The last few days I've been appreciating a new recipe for rhubarb crisp. I made it for our friends who come over for dinner on Fridays:I wanted something to go with the leftover butter crunch ice cream we had in the freezer and went with the best-looking of the first few search results for rhubarb crisp, Allrecipes' Ginger Rhubarb Crisp. It's a winner, and I'll definitely be making it again. Maybe not right away though, since I'm the only one in the house who likes it—and it's a 9-by-13 pan so I've been able to like it a lot!

Of course, I wouldn't be making it at all if I didn't have a couple of big healthy rhubarb plants in the garden. The eight cups of rhubarb the recipe calls for would set me back between $10 and $15, the way prices are around here now. It's good, but it's not that good! But as it stands I have plenty to go around for free, so I'm always on the lookout for new applications. Sunday morning I made muffins.

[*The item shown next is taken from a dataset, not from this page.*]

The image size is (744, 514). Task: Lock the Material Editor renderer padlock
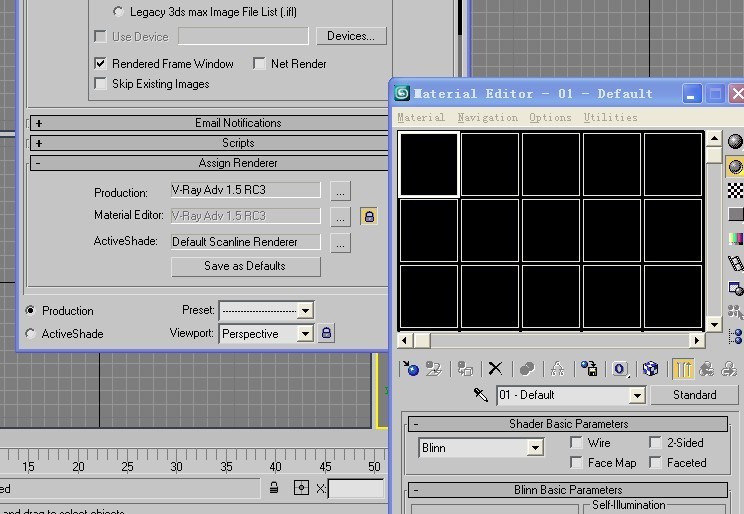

a couple of rhubarb muffins with struesel topping

more rhubarb goodness

And of course, there's pie (the one pictured below from a couple weeks ago).

half a rhubarb pie on the back porch table, with the garden in the backround

rhubarb morning

If you have a year-round garden and don't have rhubarb in it, you totally should. Come by in the fall and I'll give you a little clump to get started!